The Supreme Court of India, through a series of landmark decisions, has facilitated the organic growth and expansion of the right to privacy. The legal development of this right over the years has been significant.

  • M.p. sharma v. Satish Chandra (1954): It is one of the first cases in India that dealt with the right to privacy in India. An eight-judge bench was convened to decide on the constitutionality of the search and seizure provisions of the CrPC. The court did not recognize any right to privacy and ruled that the search and seizure provisions did not violate the right to privacy, as there is no explicit provision in the Indian Constitution addressing the right to privacy.
  • Kharak Singh v. State of UP:A seven-judge bench of the Supreme Court addressed the fundamental issue of whether it was appropriate for the police to conduct surveillance on individuals with criminal records and carry out domiciliary visits under Regulation 236(b) of the UP Police Regulation. The petitioner challenged this practice, arguing that it violated personal liberty, which is protected under Article 21 of the Constitution. The Court observed that the police’s domiciliary visits during night were unconstitutional, infringing upon the petitioner’s fundamental rights. Consequently, the Court ruled that the domiciliary visits violated the petitioner’s right to live a dignified and free life.
  • Another landmark decision pertaining to the matter was that of People’s Union of Civil Liberties v. Union of India (1996).This decision in 1997 was decided in favour of the right to privacy of an individual. It was held that phone tapping in the name of executive surveillance is an infringement of the fundamental right, throwing light on the right to privacy in the Indian legal regime. Therefore, it was held that the very act is an infringement of rights provided under Article 21 of the Constitution of India.
  • However, in 2017, the Supreme Court in a landmark judgment in K.S. Puttaswamy v. Union of India, overturned both the M.P. Sharma and Kharak Singh decisions. The central issue in the case was whether the Constitution guaranteed the right to privacy. The Attorney General of India contended that privacy was not encompassed within the fundamental rights guaranteed to Indian citizens. It was held that the right to privacy is a fundamental right. Justice D.Y. Chandrachud, in his opinion, emphasized the necessity of creating a robust framework for data protection to safeguard the interests of both the State and its citizens. Justice S.A. Bobde, affirmed that the right to privacy is an integral aspect of personal liberty and is guaranteed under Article 21 of the Constitution.

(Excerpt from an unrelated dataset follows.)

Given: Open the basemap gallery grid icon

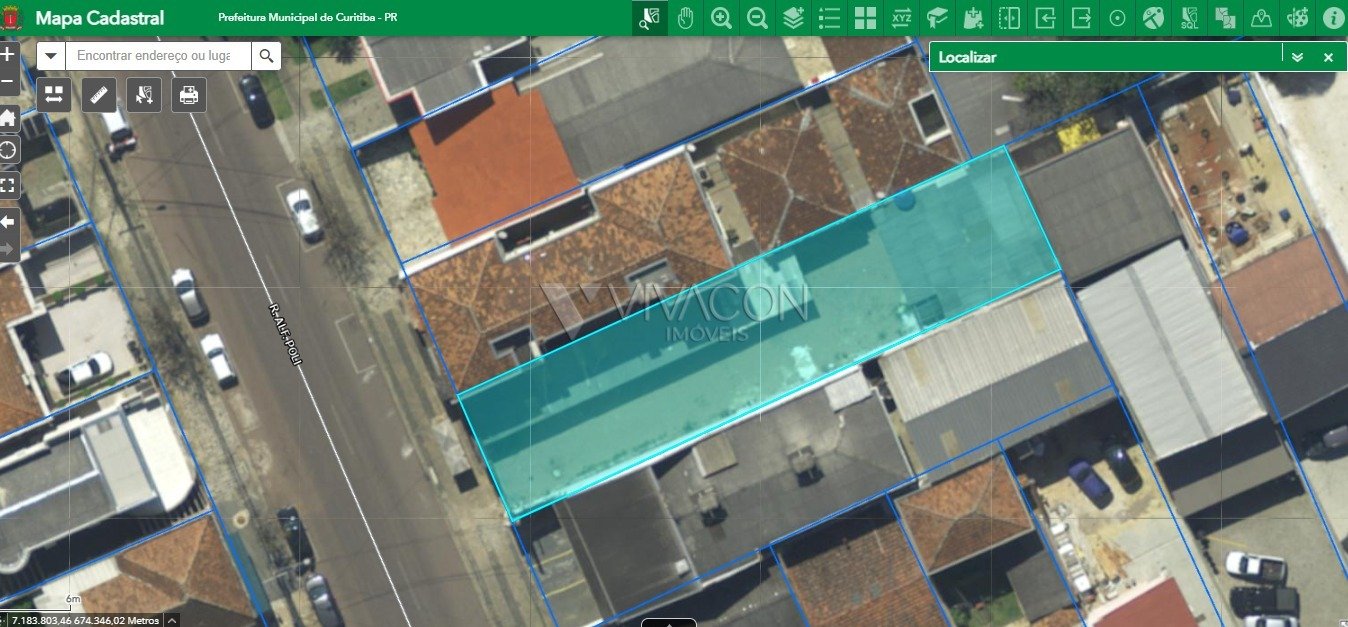Looking at the screenshot, I should (x=865, y=18).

EVOLUTION OF DIGITAL PERSONAL DATA PROTECTION ACT 2023

Use of personal data is regulated under the Information Technology (IT) Act, 2000. In 2017, the Supreme Court of India, in the case of Justice K.S. Puttaswamy vs. Union of India and Others, recognized the right to privacy as a fundamental right under Article 21.  Following this ruling, the Government of India constituted a committee of experts in 2018, chaired by Justice B.N. Srikrishna,   The committee submitted its report in July 2018. Based on the recommendation of the committee, the personal data protection act, 2019 was introduced in Lok sabha in 2019. The act was referred to the joint parliamentary committee which submitted its report in 2021. In august 2022, the act was withdrawn from parliament. In November 2022, the Ministry of Electronics and Information Technology released a draft legislation on the data protection framework for public consultation. In July 2023, the Cabinet approved the revised Digital Personal Data Protection Bill, 2023, based on the 2022 draft. The bill was introduced in the Lok Sabha in August 2023, passed by the Lok Sabha, and subsequently approved by the Rajya Sabha. After receiving the President’s assent on August 11, 2023, the Digital Personal Data Protection Bill, 2023 officially came into force, concluding a lengthy process of discussions and debates.

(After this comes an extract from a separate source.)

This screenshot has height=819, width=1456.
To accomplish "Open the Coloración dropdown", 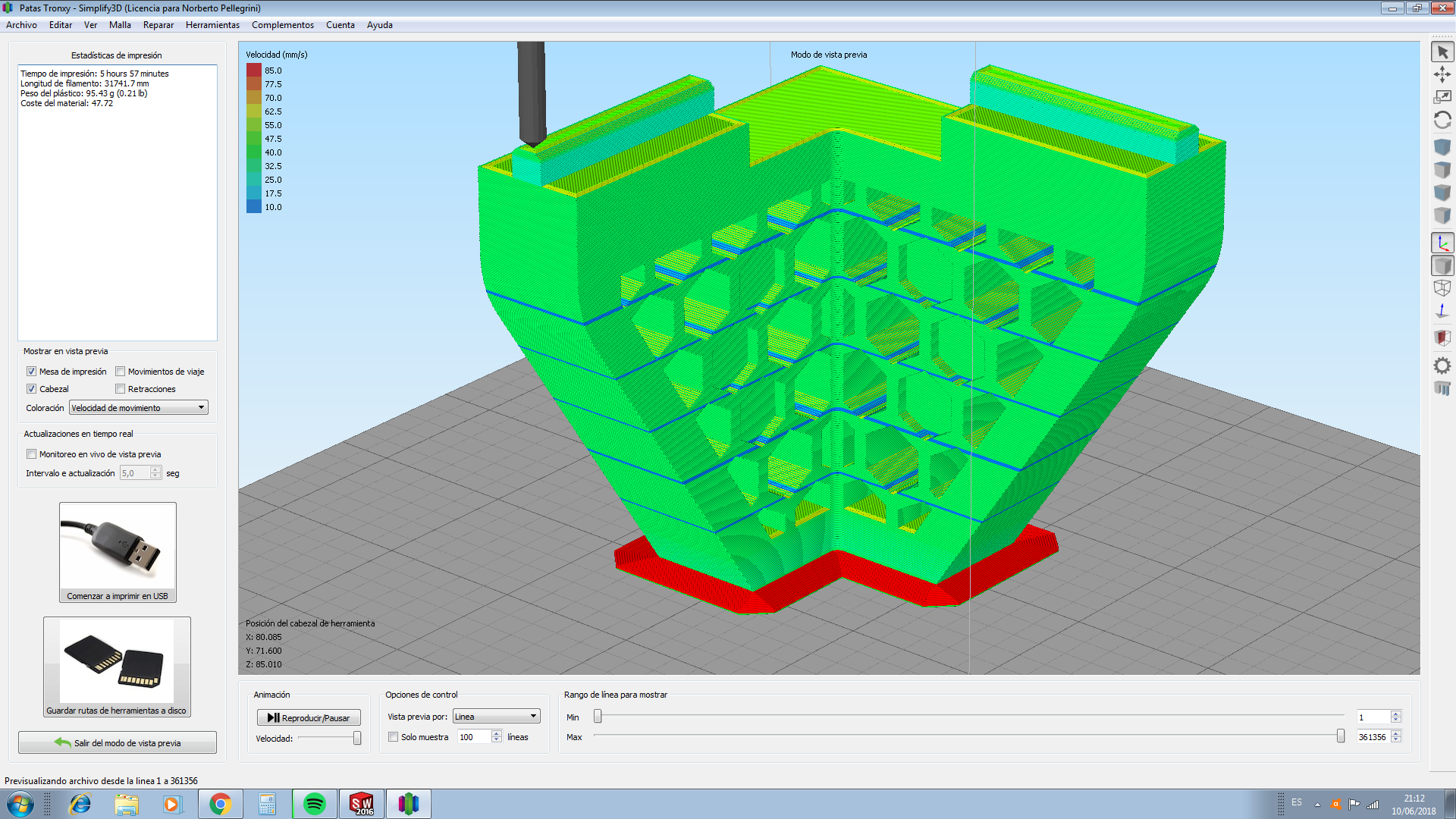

PROVISION OF THE DIGITAL PERSONAL DATA PROTECTION ACT 

PURPOSE OF THE ACT

It aims to regulate how personal data is collected, stored, processed, and shared in the digital age.
The act’s main goal is to enhance data security and give individuals more control over their personal information.

APPLICABILITY 

According to Section 3, the scope of the DPDP Act extends to the processing of digital personal data within India, where such data is:

  • Collected online, or
  • Collected offline and subsequently made available in a digital form.

It will also apply to the processing of personal data outside India if goods or services are being offered in India.

According to Section 3(c)(i), the Act does not apply to personal data processed by an individual for any personal or domestic purpose.

(ii) The Act also does not apply to personal data that is made publicly available:

  • (a) by the data principal to whom such personal data relates, or
  • (b) by any other person who is under an obligation to make such personal data publicly available.

CONSENT UNDER DPDP ACT

According to Section 6, the DPDPA mandates that data fiduciaries—organizations that handle personal data—may process it only for lawful purposes after obtaining consent from individuals before processing their information. The consent must be free, for a specific purpose, informed, unconditional, and unambiguous. The DPDPA allows for both express and implied consent.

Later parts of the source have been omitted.